I’ve also been a DJ, since the ’80’s, calling myself Dr Funk. I started in Benson’s nightclub in Yeovil, the midnight to 1.00am slot. I don’t think I was terribly good at it because everyone seemed to either sit down or go home when I came on. Probably they didn’t like my music, which was mostly jazz-funk and soul, and I think it’s a tribal thing, so that you either belong to a group that’s into it, or you don’t. So I had to give that up, but then I started a soul club in Bridport called The Cavity, run by a guy called Bentley. I’d bring all my old 12” singles I hadn’t played for years and it was great, people loved it—we used to say the sweat was running down the walls—and I think it coincided with a revival in disco music at the time. I’ve been a DJ ever since, and where once I was one of few in the town doing it, there’s loads of them now, with so much music happening in Bridport. In my gigs nowadays I start off  with my music, then towards the end I’ll play more up-to-date stuff that the kids want, although I have to say not much of it is my kind of music, all that s-toom s-toom s-toom stuff. I’ve got thousands of records, but if I want to find one I haven’t played recently it takes me all day.

I went to an art exhibition at Parnham House once, and I looked at the pictures and thought, well, I could do that. So I bought a kit, with acrylic paints, and had a go. The first picture wasn’t very good; then I did one I called Blond with Champagne, and I was pleased with that. It’s sort of Beryl Cook-esque, and I eventually went on from there with an exhibition at the Arts Centre, and another one in Sherborne. But the painting is like a lot of things in my life, something I should have done more of, but I’m always too busy. My book was written years ago, actually not long after the time it describes, when I seemed to have more time. I just wanted to write a book, I thought I might be a famous author. I was working at a cheese factory, and I used to tell the other guys I was going to write a book, and they’d go, “ok, are you mate, right-oh”. That meant I had to really, so I did, but then it got put away in a garage for years and never saw the light of day. And then I got together with the Bridport Press, including two other Bridport writers, Margery Hookings and Sean Geraghty, who looked at the work and encouraged me to publish it. Until then I’d been a bit embarrassed about it, thinking it wasn’t any good. It’s called Well, Fare Thee Well, and it’s all about teenage angst, the sometimes funny, sometimes sad life of a group of mods, their girlfriends and their scooters, living in a small country town. It’s quite close to what my own life was like at the time.

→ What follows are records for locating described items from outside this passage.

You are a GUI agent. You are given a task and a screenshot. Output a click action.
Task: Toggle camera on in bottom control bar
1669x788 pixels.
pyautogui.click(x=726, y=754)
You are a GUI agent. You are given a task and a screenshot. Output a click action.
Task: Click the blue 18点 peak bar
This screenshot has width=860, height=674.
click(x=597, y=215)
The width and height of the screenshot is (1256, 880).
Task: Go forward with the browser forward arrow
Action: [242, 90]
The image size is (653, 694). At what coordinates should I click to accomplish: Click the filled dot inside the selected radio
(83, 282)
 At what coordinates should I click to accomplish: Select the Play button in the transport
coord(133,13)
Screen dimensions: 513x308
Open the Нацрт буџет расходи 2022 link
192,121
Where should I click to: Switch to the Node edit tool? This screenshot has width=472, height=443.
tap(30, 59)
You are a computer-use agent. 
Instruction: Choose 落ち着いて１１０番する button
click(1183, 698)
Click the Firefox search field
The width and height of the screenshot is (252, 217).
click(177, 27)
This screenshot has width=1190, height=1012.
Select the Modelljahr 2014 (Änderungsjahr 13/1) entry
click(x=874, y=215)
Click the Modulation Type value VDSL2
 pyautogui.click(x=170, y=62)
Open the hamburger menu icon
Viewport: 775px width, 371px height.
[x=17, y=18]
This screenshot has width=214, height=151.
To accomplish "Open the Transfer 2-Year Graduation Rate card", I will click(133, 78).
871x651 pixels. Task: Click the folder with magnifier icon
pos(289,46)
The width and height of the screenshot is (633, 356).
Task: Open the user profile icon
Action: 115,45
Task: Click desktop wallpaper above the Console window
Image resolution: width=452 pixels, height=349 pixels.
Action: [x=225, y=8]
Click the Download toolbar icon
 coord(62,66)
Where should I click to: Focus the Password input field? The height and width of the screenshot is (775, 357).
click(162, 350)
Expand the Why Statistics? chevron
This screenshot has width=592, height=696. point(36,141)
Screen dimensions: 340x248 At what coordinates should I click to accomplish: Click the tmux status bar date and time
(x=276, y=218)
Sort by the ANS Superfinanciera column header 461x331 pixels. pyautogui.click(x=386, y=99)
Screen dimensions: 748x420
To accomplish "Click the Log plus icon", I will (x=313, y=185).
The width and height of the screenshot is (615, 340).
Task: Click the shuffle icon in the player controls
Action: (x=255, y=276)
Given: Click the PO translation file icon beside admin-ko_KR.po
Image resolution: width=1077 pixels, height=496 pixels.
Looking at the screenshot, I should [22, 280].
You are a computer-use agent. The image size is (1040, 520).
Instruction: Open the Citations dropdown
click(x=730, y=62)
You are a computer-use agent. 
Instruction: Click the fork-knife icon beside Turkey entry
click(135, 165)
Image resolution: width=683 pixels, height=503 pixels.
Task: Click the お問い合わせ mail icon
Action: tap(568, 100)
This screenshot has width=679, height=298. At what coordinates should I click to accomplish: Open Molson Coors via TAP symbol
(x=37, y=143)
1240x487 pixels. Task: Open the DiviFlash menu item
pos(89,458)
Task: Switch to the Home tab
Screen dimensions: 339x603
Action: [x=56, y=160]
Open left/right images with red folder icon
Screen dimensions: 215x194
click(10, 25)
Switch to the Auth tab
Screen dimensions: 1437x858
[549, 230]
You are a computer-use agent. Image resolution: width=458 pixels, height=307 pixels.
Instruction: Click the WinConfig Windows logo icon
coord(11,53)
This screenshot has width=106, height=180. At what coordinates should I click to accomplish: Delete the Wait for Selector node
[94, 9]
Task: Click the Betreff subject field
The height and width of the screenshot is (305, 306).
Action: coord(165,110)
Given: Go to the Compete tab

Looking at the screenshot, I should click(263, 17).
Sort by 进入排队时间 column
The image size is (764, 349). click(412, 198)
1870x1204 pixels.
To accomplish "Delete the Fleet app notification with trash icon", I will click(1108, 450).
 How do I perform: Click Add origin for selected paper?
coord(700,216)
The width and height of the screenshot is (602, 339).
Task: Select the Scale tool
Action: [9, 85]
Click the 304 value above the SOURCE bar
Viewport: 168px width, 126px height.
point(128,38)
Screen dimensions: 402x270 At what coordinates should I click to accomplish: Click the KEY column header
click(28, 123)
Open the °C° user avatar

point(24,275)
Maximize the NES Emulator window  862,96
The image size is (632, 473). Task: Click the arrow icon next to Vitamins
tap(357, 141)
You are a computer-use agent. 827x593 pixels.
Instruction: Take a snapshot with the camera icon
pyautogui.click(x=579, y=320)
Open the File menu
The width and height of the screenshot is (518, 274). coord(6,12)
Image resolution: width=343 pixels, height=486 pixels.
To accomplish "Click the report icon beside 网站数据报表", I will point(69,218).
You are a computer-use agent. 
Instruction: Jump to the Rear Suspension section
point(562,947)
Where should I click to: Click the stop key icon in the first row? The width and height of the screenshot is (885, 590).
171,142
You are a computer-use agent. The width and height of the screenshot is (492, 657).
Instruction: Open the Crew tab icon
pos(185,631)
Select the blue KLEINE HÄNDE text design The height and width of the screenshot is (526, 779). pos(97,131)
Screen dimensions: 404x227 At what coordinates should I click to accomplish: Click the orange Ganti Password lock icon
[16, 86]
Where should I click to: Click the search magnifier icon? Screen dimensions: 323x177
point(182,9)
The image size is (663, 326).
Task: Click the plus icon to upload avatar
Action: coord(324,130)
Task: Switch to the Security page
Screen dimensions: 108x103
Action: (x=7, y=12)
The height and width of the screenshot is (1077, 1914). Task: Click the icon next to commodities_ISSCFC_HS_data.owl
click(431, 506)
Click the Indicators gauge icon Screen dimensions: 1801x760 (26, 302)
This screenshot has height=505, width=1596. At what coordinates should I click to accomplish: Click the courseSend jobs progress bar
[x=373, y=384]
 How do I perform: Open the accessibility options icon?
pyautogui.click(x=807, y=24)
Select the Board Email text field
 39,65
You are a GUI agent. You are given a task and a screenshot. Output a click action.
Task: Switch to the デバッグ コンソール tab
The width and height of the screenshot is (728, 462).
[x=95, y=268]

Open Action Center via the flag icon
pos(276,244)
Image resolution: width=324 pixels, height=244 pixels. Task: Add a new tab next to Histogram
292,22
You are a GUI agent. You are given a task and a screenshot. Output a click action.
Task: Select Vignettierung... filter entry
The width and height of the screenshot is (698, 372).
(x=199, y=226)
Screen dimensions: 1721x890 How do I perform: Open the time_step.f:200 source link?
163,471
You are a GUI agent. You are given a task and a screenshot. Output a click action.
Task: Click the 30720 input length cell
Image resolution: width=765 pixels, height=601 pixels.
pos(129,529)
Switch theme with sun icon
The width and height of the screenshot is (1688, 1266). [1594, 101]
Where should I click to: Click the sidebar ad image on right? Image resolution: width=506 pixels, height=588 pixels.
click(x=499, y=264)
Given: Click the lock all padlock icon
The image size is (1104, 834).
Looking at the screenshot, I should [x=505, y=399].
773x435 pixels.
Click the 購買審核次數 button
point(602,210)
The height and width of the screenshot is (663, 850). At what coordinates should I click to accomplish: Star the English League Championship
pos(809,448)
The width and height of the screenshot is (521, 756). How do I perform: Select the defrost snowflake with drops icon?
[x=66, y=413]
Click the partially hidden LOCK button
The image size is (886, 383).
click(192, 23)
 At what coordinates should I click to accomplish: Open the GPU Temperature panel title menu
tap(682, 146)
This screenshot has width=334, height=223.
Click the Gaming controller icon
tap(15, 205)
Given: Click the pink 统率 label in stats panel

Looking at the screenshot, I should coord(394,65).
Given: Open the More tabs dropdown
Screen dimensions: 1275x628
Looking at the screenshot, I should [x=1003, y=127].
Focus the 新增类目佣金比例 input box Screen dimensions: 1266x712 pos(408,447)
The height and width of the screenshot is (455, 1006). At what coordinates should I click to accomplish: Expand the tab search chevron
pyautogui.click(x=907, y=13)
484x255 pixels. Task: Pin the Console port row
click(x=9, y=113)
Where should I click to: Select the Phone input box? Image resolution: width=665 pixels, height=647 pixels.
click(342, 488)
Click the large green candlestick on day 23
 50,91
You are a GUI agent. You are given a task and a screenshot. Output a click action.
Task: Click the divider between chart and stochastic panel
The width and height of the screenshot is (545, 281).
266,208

I have to work in the day to earn enough to pay the bills, so for many years I’ve been doing gardening work. Although I’ve no formal training, I’ve worked really hard at that, and other jobs, all my working life. The music, which used to be my hobby, is now a part-time income, and I’ve been able to pay my way and buy my own flat here in Bridport.

I’m also doing some music therapy these days, at the care home where my friend works. I go and play music to the residents there, who suffer from various degrees of disability, but they really love it and seem to get a lot of benefit from it. I seem to play the sort of music they really want to hear, and although they’re non-verbal they do try and sing along.

And I’ve got a new band now, called BarnStreet, which is the street in Crewkerne where we rehearse. We feature a flautist, hand drums, and a bass player, and we’re trying to recreate a laid-back West Coast vibe, with mostly ’60s or ’70s tunes. If we could get a few gigs, and if there was peace in the world, that would be my ambitions fulfilled for now.